Soft City by Jonathan Raban

Soft City by Jonathan Raban

Soft cities is like a city reader, a book about how cities work on our inner selves and how we live in them and Iain Sinclairs’ introduction hits all the right notes locating Rabans’ book within the London of the 70’s, and the literary traditions from which it springs.

The book holds a special place for me in my book life’. I first read it as an Architect student and it really opened me up to the chance of there being different perspectives on the city and on urbanism in general, that were not purely physical in nature.

In the many years that followed a couple of things happened that made me excited to reread this book again now it has been republished to the kindle also.

First is the majority of the book is set in and about London. A few years after I had already lost my copy of the book (loaned out and never returned) I moved to London so I really wanted to compare notes with the book. Secondly the world has changed a lot more in the last twenty years than in the twenty years preceding that. The rise of the internet, mobile phones and large changes in society are things absent from that time but that pertain to any reading of the city now, how relevant is the book in this light?

My second reading of the book was a little bit of a mixed bag I found it difficult to get into in patches while other chapters I loved, the course of time has I think been kinder to some chapters than others. In other places the book feels almost contemporary.

One man’s city is the sum of all the routes he takes through it, a spoor as unique as a fingerprint.

  • Jonathan Raban

London was brought back to life for me, I really had a good time recalling my time in London as I read the book. The whole idea of a soft city also resonates maybe more strongly now that people really obviously live on their network almost full time now in the age of the smartphone.

Why it might also still be a relevant book now is that Raban does have a proposal for a way to see the city, something that may be irreducible but might help us to value and elevate urban life.

It’s an important insight going forward as the city is for most people on the planet the place where they live and the environment in which they are born, live and die.

Raban makes a strong case that our outer lives are malleable in the city and self constructed within a society there. The city doesn’t remember, care or follow you and so you can present yourself anew there and within its borders make your own life and connections. Even the physical city itself is bent by this self remaking. Your city is constructed from a map of your workplace, home, friends and interests, not limited particularly by geography while within the cities limits.
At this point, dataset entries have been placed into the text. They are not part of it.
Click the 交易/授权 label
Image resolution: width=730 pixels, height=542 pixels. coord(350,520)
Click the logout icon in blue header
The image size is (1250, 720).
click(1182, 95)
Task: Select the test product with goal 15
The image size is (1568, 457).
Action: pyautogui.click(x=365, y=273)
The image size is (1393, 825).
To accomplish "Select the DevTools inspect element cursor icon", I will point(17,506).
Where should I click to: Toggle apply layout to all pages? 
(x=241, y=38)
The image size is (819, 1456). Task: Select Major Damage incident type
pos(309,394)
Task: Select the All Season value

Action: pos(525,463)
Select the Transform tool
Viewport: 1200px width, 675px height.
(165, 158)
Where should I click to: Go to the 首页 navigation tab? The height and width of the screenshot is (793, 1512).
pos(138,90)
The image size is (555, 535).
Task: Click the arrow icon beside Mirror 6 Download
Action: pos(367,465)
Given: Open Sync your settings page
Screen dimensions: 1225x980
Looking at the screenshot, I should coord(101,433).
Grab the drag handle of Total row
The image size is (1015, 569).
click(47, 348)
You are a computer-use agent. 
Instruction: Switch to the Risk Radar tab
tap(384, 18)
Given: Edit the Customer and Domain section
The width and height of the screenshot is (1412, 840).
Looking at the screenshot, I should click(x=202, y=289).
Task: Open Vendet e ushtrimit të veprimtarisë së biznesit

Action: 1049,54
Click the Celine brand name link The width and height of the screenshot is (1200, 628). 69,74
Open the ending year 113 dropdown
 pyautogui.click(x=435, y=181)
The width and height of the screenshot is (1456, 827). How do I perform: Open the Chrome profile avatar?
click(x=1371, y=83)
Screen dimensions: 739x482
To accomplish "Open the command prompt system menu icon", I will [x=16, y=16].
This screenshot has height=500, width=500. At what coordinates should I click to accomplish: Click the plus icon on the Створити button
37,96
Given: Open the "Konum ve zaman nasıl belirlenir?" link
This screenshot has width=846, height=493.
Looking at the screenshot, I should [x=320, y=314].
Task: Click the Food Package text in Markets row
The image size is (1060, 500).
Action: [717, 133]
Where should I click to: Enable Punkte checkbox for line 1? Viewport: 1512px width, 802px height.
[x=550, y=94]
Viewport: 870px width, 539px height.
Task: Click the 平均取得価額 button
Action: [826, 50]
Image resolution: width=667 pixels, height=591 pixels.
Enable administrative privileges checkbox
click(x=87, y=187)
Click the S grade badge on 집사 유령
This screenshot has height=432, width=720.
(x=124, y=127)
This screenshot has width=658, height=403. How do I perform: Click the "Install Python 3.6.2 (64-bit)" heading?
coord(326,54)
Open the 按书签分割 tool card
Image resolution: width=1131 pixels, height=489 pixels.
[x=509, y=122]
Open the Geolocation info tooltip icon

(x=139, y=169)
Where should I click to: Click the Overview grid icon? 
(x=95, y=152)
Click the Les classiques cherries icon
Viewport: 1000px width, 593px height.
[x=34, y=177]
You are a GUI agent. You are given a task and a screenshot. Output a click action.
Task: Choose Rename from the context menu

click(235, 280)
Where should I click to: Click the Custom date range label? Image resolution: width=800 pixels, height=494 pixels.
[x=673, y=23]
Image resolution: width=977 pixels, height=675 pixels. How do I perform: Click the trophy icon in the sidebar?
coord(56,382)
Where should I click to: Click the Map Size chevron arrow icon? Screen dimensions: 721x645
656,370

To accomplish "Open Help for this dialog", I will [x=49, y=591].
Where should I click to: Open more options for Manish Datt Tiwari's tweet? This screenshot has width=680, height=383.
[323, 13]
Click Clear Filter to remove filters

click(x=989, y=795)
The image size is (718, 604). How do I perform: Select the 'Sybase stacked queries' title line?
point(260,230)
If there is a criticism of this insight then that it is a nebulous concept that by it’s nature almost can’t be tested or really altered, and that’s a thin platform from which to bring about positive urban changes. Maybe this isn’t a book of potential explanations or answers more an insight into the inner lives of city citizens and how the city bends to them. That in itself is probably strong enough to recommend this book.

Book Quotes

For at moments like this, the city goes soft; it awaits the imprint of an identity. For better or worse, it invites you to remake it, to consolidate it into a shape you can live in. You, too. Decide who you are, and the city will again assume a fixed form round you. Decide what it is, and your own identity will be revealed, like a position on a map fixed by triangulation.

Cities, unlike villages and small towns, are plastic by nature. We mould them in our images: they, in their turn, shape us by the resistance they offer when we try to impose our own personal form on them.

The city as we imagine it, the soft city of illusion, myth, aspiration, nightmare, is as real, maybe more real, than the hard city one can locate on maps in statistics, in monographs on urban sociology and demography and architecture.

The city has always been an embodiment of hope and a source of festering guilt: a dream pursued, and found vain, wanting, and destructive. Our current mood of revulsion against cities is not new; we have grown used to looking for Utopia only to discover that we have created Hell.

The sheer imaginative cumbersomeness of the city makes us frequently incapable of distinguishing its parts from its whole; and moral synecdoche, the utopia/dystopia syndrome, is part of our essential habit of mind when we think about it.